Library Prep and Sequencing
There are three basic options for CCGP projects to generate whole genome resequencing libraries:
1. Extract DNA and generate your own libraries (click here for more details)
2. UC core facility extracts DNA and/or generates libraries for you (Click here for more details)
3. CCGP Mini-Core extracts DNA and/or generates libraries for you (Click here for details)
Sequencing must be performed at one of the University of California core labs. The following are familiar with the scope and goals of CCGP projects, but other UC sequencing cores are also acceptable:
The DNA Technologies Core at UC Davis (link to site)
QB3 Genomics Core at UC Berkeley (LINK to site)

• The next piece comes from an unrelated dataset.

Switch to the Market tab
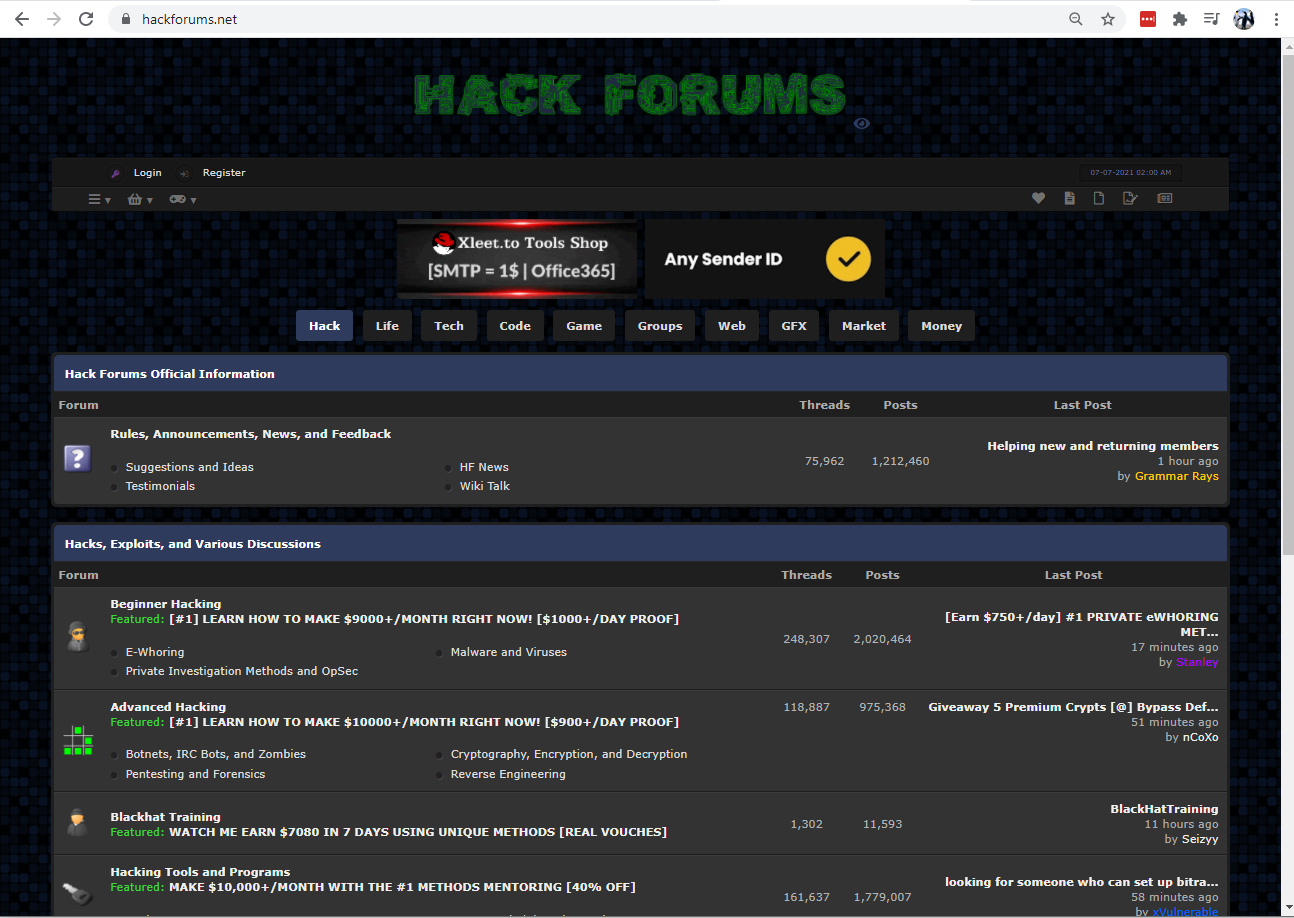This screenshot has height=918, width=1294. click(x=863, y=326)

If you are planning to submit material to QB3, please add your information to this spreadsheet and email a 2-weeks notice to the facilities manager, Carrianne Miller, before sending.
CCGP Mini-Core
If samples were submitted for DNA extraction and/or library prep, then libraries will be pooled and sent to sequencing for you
Library Prep and Sequencing:
General Guidelines
Number of Samples per Species
Please try to adhere to your funded sampling plan/excel spreadsheet
Sampling schemes should maximize geographic coverage over the California distribution of the target taxa
This should include ≤150 samples per species/genus
Because we are focused on geographic breadth, population sampling is discouraged
Sequencing Coverage
Whole genome resequencing should aim for 10x sequencing depth, after adjusting for duplicate reads and organelle presence, with a likely outcome of between 8-12x after data filtering
duplicate reads may range from 10-20%, depending on the library prep type
organelles may account for up to 2% of DNA yield depending on species and tissue type
One S4 NovaSeq lane (150bp paired end reads) yields 600-750 Gigabases/ 2-2.5 billion reads (PE). These are the specifications provided by Illumina; your sequencing core may achieve higher numbers (often up to 800-900 GB)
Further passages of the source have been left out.